Free qos software for linux

QoS Connection Tuning HOWTO is a document which explains how to tune network connection performance.

This enables you to get the maximum benefit out of your connection without lag and loss.

The Wonder Shaper is a very special network shaper script with a lot of features. Works on Linux 2.4 & higher.

Goals

I attempted to create the holy grail:

* Maintain low latency for interfactive traffic at all times.

This means that downloading or uploading files should not disturb SSH or even telnet. These are the most important things, even 200ms latency is sluggish to work over.

* Allow surfing at reasonable speeds while up or downloading

Even though http is bulk traffic, other traffic should not drown it out too much.

* Make sure uploads dont harm downloads, and the other way around

This is a much observed phenomenon where upstream traffic simply destroys download speed. It turns out that all this is possible, at the cost of a tiny bit of bandwidth. The reason that uploads, downloads and ssh hurt eachother is the presence of large queues in many domestic access devices like cable or DSL modems.

Why it doesnt work well by default

ISPs know that they are benchmarked solely on how fast people can download. Besides available bandwidth, download speed is influenced heavily by packet loss, which seriously hampers TCP/IP performance. Large queues can help prevent packetloss, and speed up downloads. So ISPs configure large queues.

These large queues however damage interactivity. A keystroke must first travel the upstream queue, which may be seconds (!) long and go to your remote host. It is then displayed, which leads to a packet coming back, which must then traverse the downstream queue, located at your ISP, before it appears on your screen.

This HOWTO teaches you how to mangle and process the queue in many ways, but sadly, not all queues are accessible to us.

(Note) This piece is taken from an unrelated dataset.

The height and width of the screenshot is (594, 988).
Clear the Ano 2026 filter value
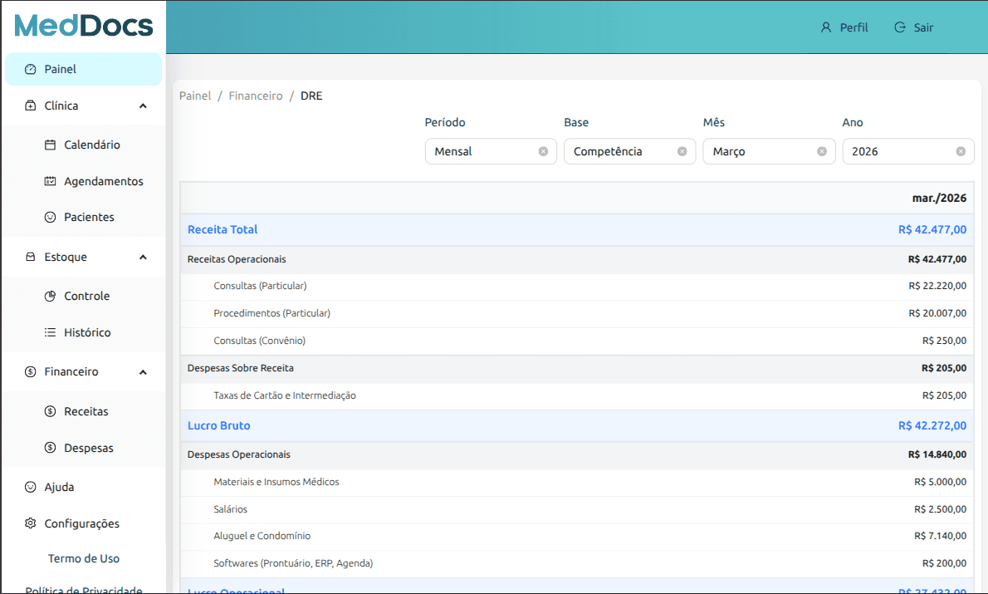pyautogui.click(x=961, y=151)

The queue over at the ISP is completely off-limits, whereas the upstream queue probably lives inside your cable modem or DSL device. You may or may not be able to configure it. Most probably not.

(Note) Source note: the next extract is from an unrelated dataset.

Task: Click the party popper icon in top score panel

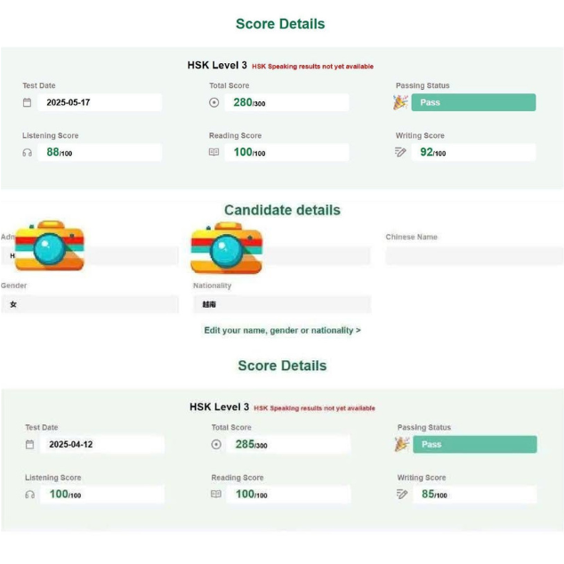Action: (x=400, y=102)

So, what next? As we cant control either of those queues, they must be eliminated, and moved to your Linux router. Luckily this is possible.

Limit upload speed somewhat

By limiting our upload speed to slightly less than the truly available rate, no queues are built up in our modem. The queue is now moved to Linux.

Limit download speed

This is slightly trickier as we cant really influence how fast the internet ships us data. We can however drop packets that are coming in too fast, which causes TCP/IP to slow down to just the rate we want. Because we dont want to drop traffic unnecessarily, we configure a burst size we allow at higher speed.

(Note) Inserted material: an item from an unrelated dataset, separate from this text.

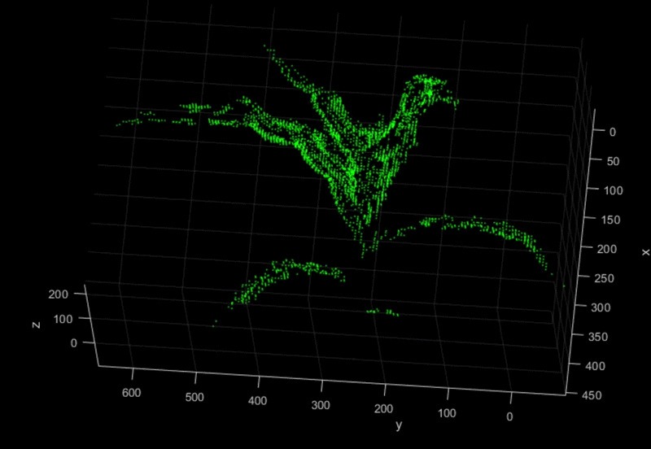Click the 500 tick on y-axis
This screenshot has height=449, width=651.
point(194,399)
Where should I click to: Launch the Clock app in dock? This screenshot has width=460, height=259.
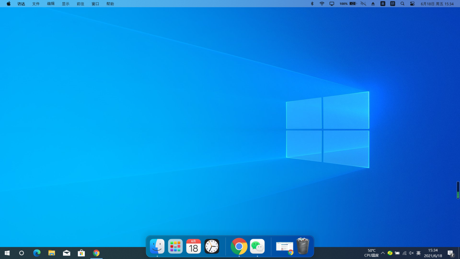tap(212, 246)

Now, once we have done this, we have eliminated the downstream queue totally (except for short bursts), and gain the ability to manage the upstream queue with all the power Linux offers.

Let interactive traffic skip the queue

What remains to be done is to make sure interactive traffic jumps to the front of the upstream queue. To make sure that uploads dont hurt downloads, we also move ACK packets to the front of the queue. This is what normally causes the huge slowdown observed when generating bulk traffic both ways. The ACKnowledgements for downstream traffic must compete with upstream traffic, and get delayed in the process.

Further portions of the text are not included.